Polls show only a slight advantage to the anti-war side and, while now poll shows that war weary Americans want a prolonged intervention into a Syrian civil war, where we really don’t know if any side is better than the other, there is support for a conflict which does not result in significant U.S. casualties.

In Louisiana, our elected officials are similarly abdicating any real leadership and also choosing party over country.

Senator David Vitter (R-Metairie) and Congressmen John Fleming (R-Minden) and the soon-to-be ex-Congressman Rodney Alexander (R-Quitman), are opposed to military action. In fact, Vitter will be in Washington and have a briefing from Secretary of Defense Chuck Hagel although he has already stated that he is leaning towards voting “No”.

Congressman Steve Scalise (R-Metairie) wants to hear more information before deciding. 

“Unless we have a very clear military strategy going in and what we want to achieve with that and how does it relate to getting a peaceful settlement in Syria where we have a friendly Syrian government to the U.S.,” he said.
“Lobbing missiles because we want to look tough is not the answer.”

Senator Mary Landrieu (D-New Orleans) has said that she wants to hear the evidence before voting but, no one really believes that is her honest position.

Congressman Cedric Richmond (R-New Orleans) who is an ardent supporter of President Obama, has said that he will also support the President on Syria.

Republican Senatorial Candidate and Congressman Bill Cassidy(R-Baton Rouge) is “actively monitoring” the situation and has been involved in classified meetings involving Syria.

There are still many questions left unanswered so I will continue to engage with my colleagues in D.C. as well as discuss this issue with the people of Louisiana,” Cassidy said.

Cassidy’s response, while prudent, drew criticism from fellow Republican Senatorial Candidate Rob Maness (R-Madisonville). Maness, while claiming to be a “Constitutional Conservative”, has already stated, despite his not seeing any military intelligence and President Obama following the Constitution and seeking Congressional approval for any military action, that he is opposed and would vote “No” on any military intervention in Syria.

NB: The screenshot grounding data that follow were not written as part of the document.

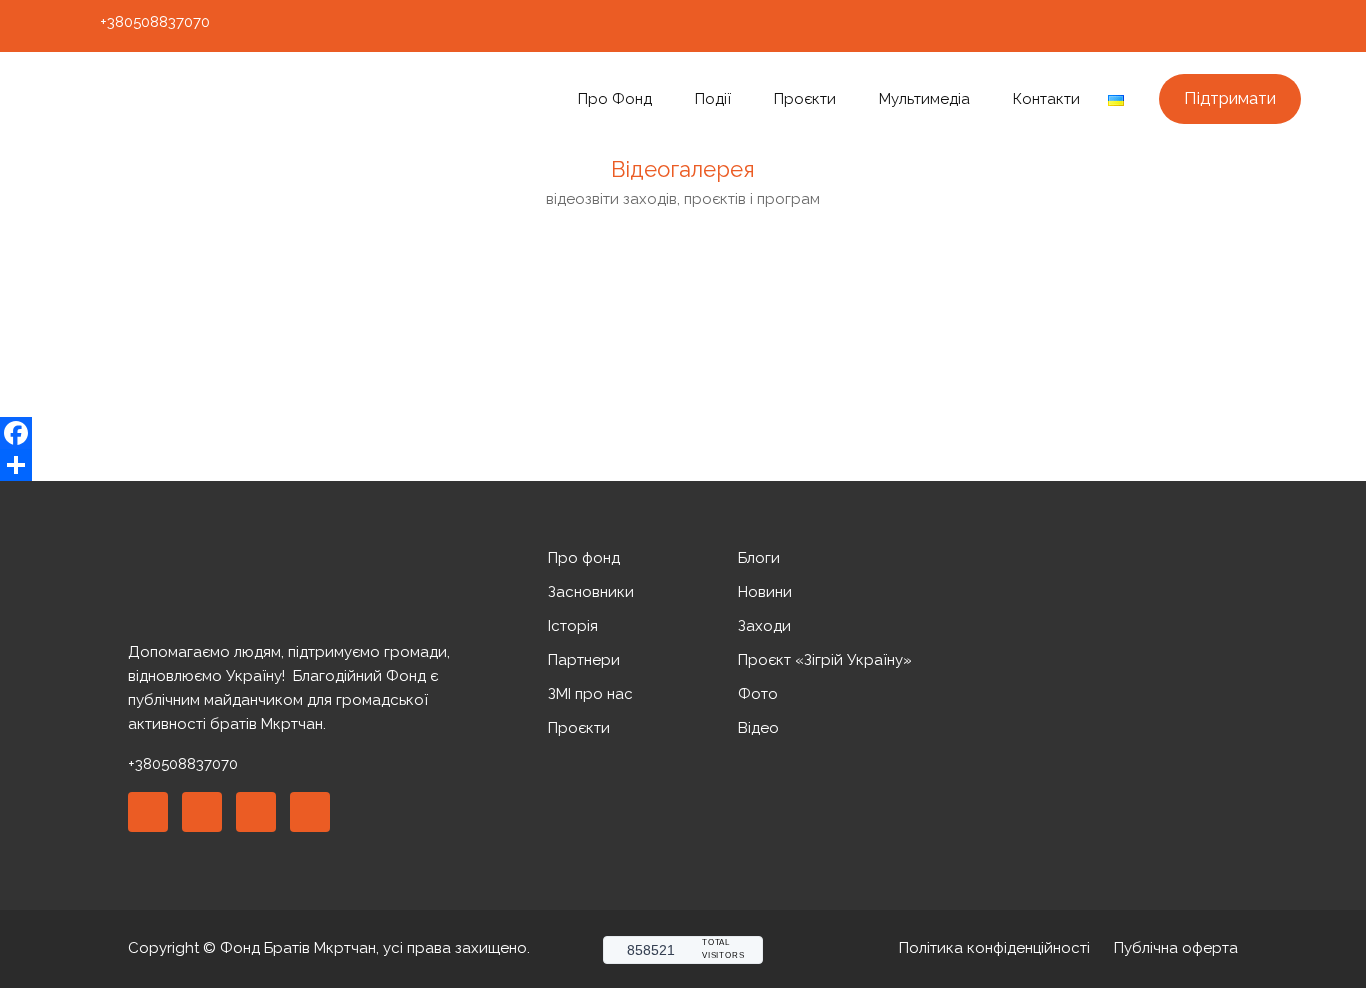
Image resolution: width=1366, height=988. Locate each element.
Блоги (759, 558)
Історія (573, 626)
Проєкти (805, 99)
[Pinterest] (256, 812)
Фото (758, 694)
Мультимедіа (924, 99)
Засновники (591, 592)
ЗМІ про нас (590, 694)
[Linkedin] (202, 812)
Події (713, 99)
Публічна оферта (1176, 948)
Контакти (1046, 99)
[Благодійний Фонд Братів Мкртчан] (208, 99)
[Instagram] (1216, 26)
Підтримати (1230, 98)
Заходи (764, 626)
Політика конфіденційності (994, 948)
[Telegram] (1290, 26)
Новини (765, 592)
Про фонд (615, 99)
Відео (758, 728)
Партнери (584, 660)
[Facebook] (1179, 26)
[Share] (683, 465)
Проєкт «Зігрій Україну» (825, 660)
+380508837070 (155, 22)
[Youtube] (1253, 26)
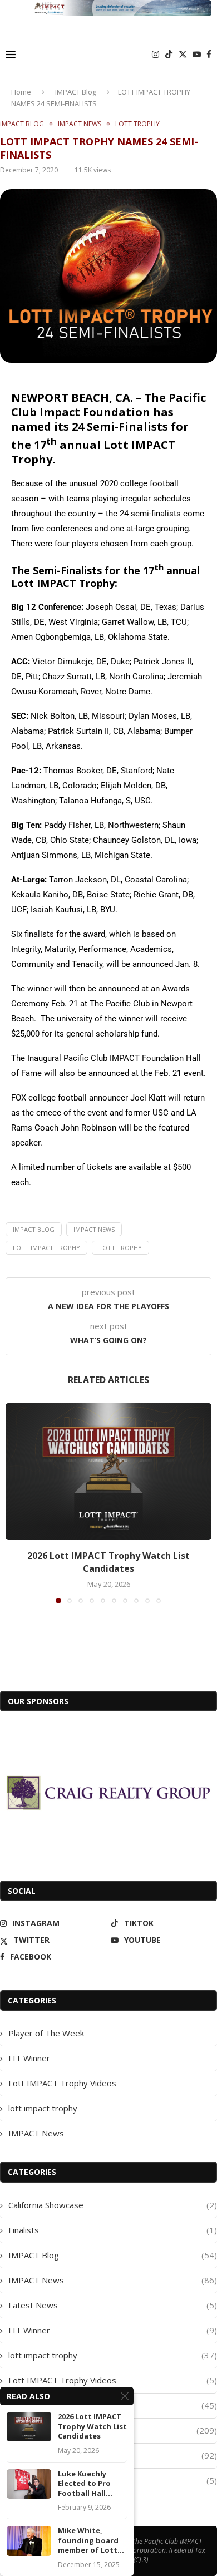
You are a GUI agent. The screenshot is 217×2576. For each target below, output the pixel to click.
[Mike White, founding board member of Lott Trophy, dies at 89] (29, 2540)
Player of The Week (46, 2033)
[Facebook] (208, 54)
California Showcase (112, 2204)
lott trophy (120, 1247)
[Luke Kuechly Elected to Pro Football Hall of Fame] (29, 2484)
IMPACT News (94, 1229)
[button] (15, 1502)
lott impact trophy (42, 2108)
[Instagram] (155, 54)
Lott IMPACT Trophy (46, 1247)
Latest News (112, 2305)
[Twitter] (183, 54)
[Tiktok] (169, 54)
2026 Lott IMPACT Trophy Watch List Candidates (108, 1561)
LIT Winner (29, 2058)
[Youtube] (197, 54)
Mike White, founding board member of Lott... (91, 2540)
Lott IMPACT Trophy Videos (62, 2083)
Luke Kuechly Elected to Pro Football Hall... (85, 2483)
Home (21, 92)
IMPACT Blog (75, 92)
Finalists (112, 2230)
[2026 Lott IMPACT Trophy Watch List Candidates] (108, 1472)
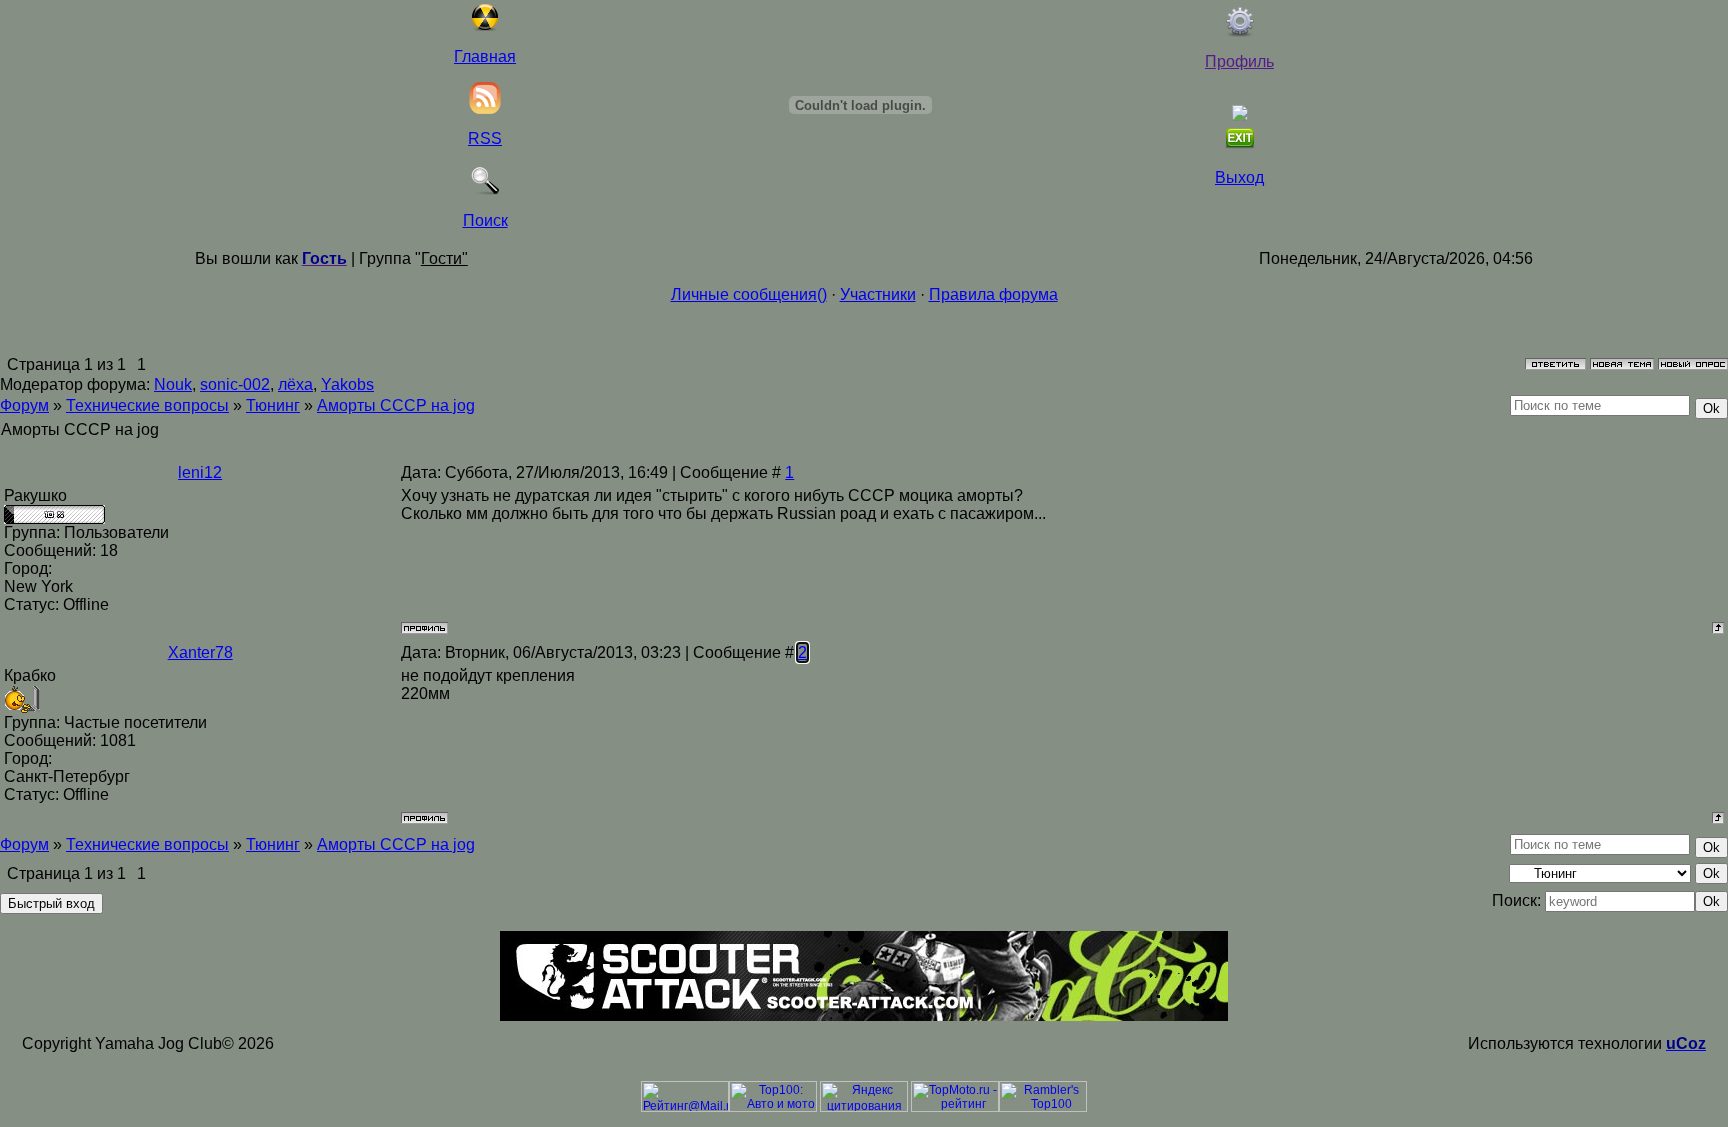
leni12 (200, 472)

Maness called Cassidy’s actions “dithering” and said that he would provide more leadership than Cassidy.

"We already have a senator who dithers on major issues, tries to be all things to all people and seems not to embrace a single principle Louisianans would recognize," Maness said. "We certainly don't need to replace her with another Washington insider who can't - or won't - make up his mind for fear of offending someone."

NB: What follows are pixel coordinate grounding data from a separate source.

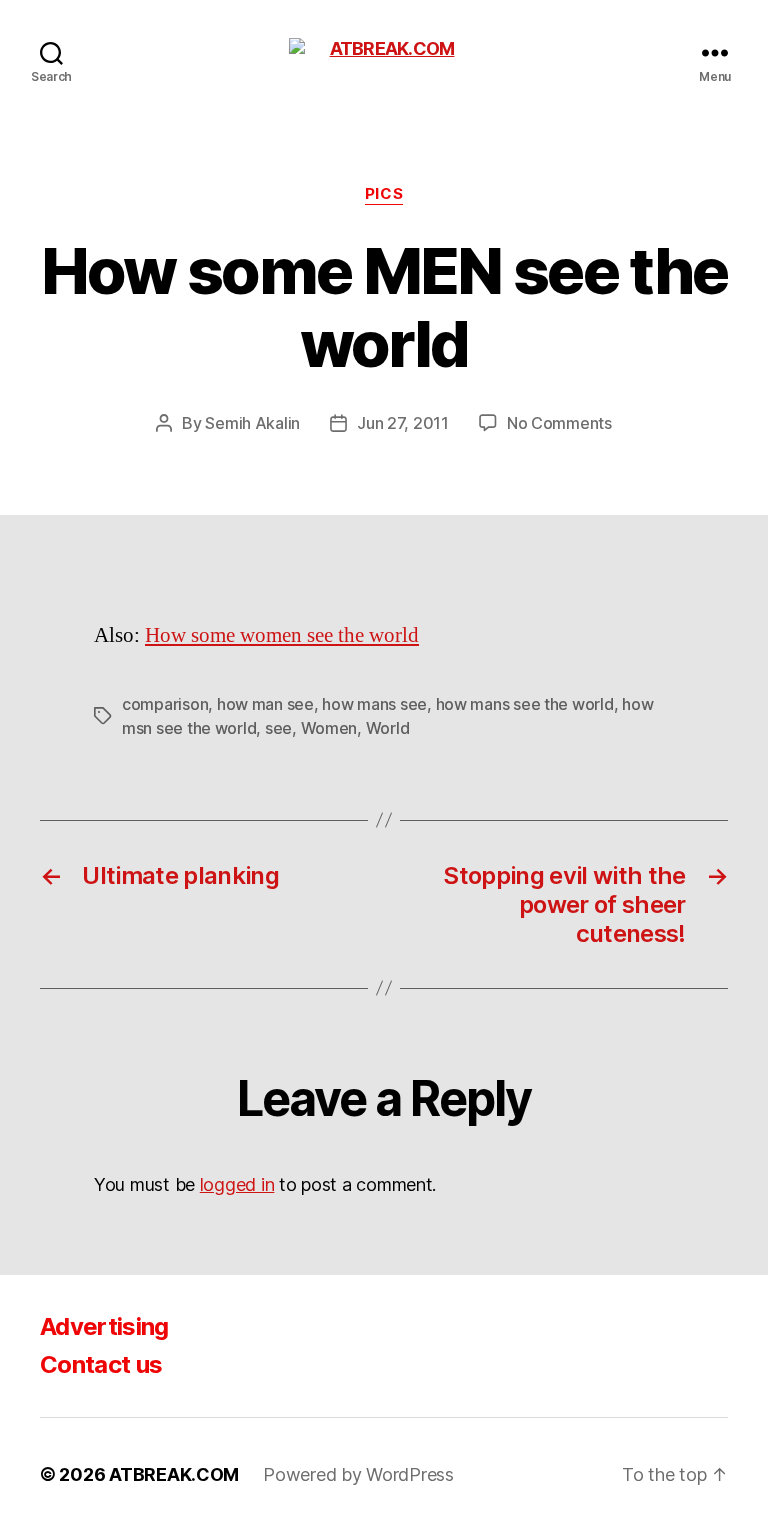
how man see (265, 704)
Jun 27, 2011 (403, 423)
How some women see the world (282, 635)
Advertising (104, 1326)
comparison (165, 704)
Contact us (101, 1364)
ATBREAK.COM (174, 1474)
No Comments (559, 423)
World (388, 728)
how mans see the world (525, 704)
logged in (237, 1184)
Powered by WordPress (358, 1474)
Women (329, 728)
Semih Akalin (252, 423)
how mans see (374, 704)
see (278, 728)
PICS (384, 194)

Perhaps someone should ask candidate Maness how listening to all of the evidence and then making up your mind is “dithering” or how not seeing any intelligence and determining that you are against something is showing “Leadership”?

Don’t we expect jurors to listen to the evidence, debate the evidence and then decide?

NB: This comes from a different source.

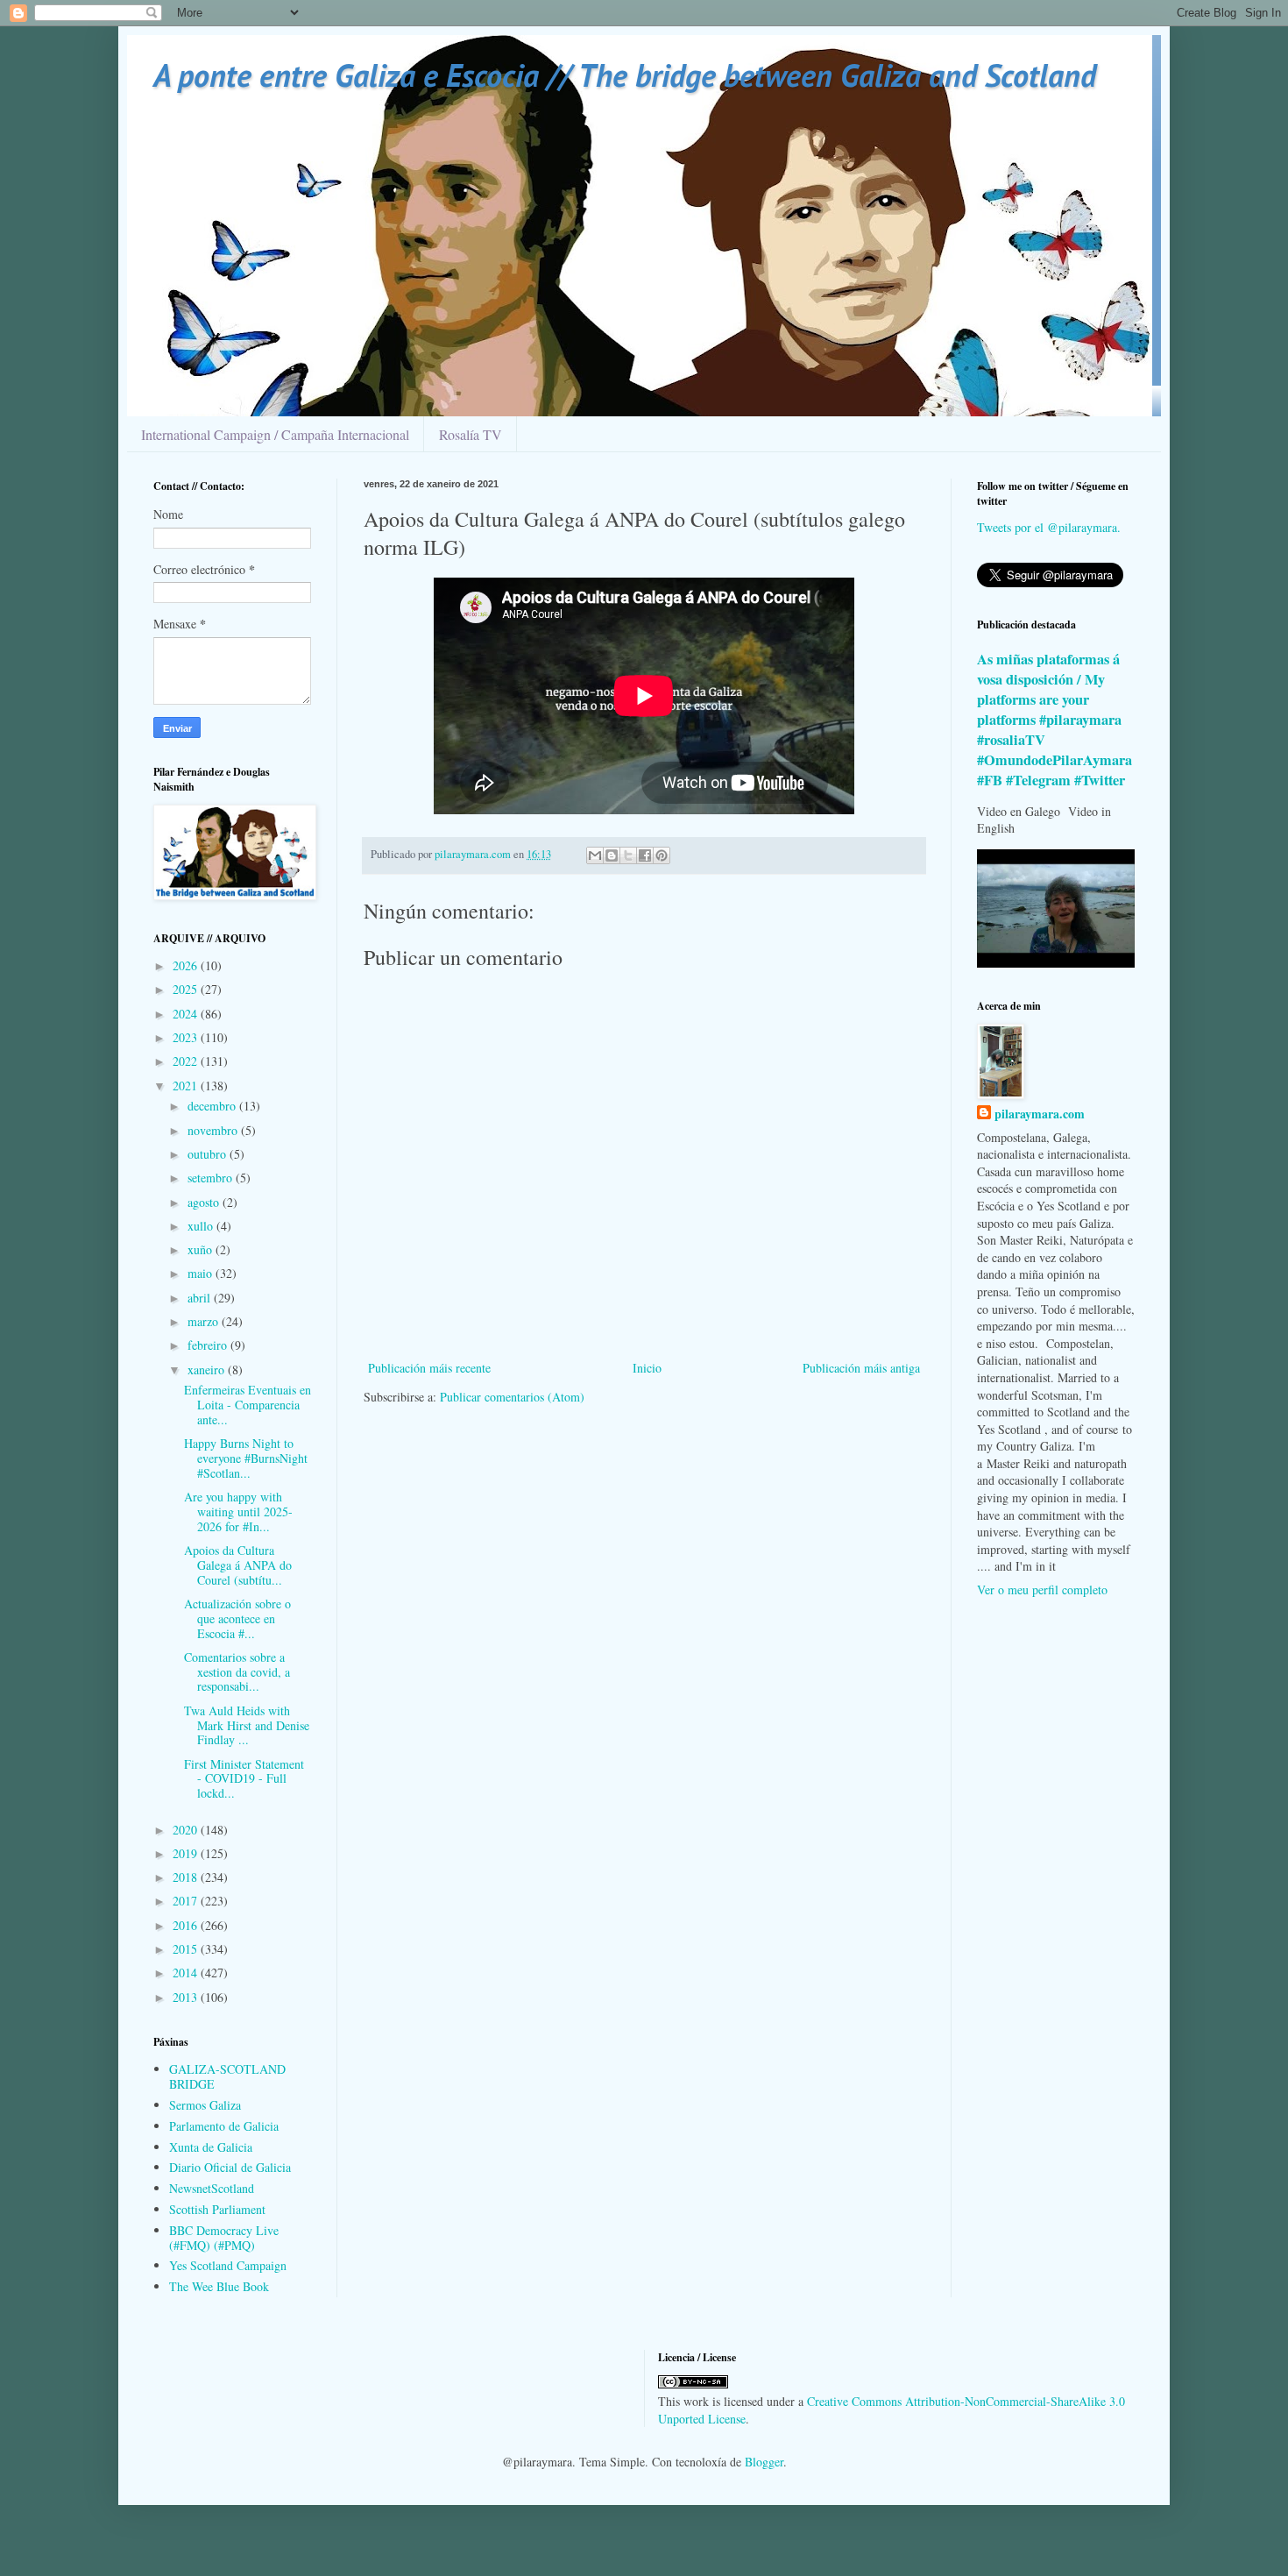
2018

If President Obama and his Administration can make a clear cut case for military action in Syria, whether it’s a three-day bombing like President Clinton utilized against Iraq or a limited 90-day action as is being proposed, and the President receives Congressional approval as is required by the Constitution, we must all put aside our party labels and support the President, whether we agree with him or not.

And, if that makes me a “ditherer”, so be it.

The decision to take any military action, potentially put American troops in harm’s way and get involved in the internal government of a sovereign nation is not a decision that should be taken lightly or entered into with preconceived notions.

And, it’s not a decision that should be determined by your allegiance to a political party or your attempts to score political points either.